— Start of Recorded data —
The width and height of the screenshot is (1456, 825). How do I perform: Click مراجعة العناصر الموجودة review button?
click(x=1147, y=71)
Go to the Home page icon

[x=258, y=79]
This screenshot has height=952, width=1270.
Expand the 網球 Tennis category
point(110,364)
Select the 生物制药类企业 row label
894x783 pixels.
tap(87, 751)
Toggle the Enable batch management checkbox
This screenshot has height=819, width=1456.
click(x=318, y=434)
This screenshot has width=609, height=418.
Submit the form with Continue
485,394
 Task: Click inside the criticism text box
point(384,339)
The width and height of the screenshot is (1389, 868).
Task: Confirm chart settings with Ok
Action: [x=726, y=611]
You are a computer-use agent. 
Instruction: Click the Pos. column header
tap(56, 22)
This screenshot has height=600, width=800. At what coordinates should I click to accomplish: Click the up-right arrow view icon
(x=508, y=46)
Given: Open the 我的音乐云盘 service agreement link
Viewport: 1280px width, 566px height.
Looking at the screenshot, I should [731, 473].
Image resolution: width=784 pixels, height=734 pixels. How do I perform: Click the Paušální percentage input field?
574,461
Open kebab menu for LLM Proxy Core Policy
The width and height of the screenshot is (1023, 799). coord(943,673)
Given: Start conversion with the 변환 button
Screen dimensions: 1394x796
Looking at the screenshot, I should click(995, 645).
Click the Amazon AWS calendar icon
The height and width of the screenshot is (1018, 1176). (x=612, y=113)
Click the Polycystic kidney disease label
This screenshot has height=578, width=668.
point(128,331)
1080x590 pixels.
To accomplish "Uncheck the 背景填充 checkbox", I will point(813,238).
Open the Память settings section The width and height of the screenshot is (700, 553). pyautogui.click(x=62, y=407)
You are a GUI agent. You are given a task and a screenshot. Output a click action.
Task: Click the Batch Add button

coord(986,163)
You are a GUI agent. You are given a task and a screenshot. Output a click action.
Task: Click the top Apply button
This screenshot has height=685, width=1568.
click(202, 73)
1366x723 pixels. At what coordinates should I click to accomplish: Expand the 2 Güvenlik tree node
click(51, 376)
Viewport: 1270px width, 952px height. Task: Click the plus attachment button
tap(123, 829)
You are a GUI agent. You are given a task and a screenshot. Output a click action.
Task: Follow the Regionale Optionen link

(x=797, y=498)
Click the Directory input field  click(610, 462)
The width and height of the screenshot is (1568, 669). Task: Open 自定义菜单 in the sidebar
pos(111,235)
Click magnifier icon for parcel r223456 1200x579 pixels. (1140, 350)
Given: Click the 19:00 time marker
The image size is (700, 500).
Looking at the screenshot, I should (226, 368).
— End of Recorded data —
*Work to complete*: Copy out everything in the lines above, from the one containing "Toggle the Enable batch management checkbox" down to the one containing "Action: [x=726, y=611]", with both of those included.

*Finished exercise*:
Toggle the Enable batch management checkbox
This screenshot has height=819, width=1456.
click(x=318, y=434)
This screenshot has width=609, height=418.
Submit the form with Continue
485,394
 Task: Click inside the criticism text box
point(384,339)
The width and height of the screenshot is (1389, 868).
Task: Confirm chart settings with Ok
Action: [x=726, y=611]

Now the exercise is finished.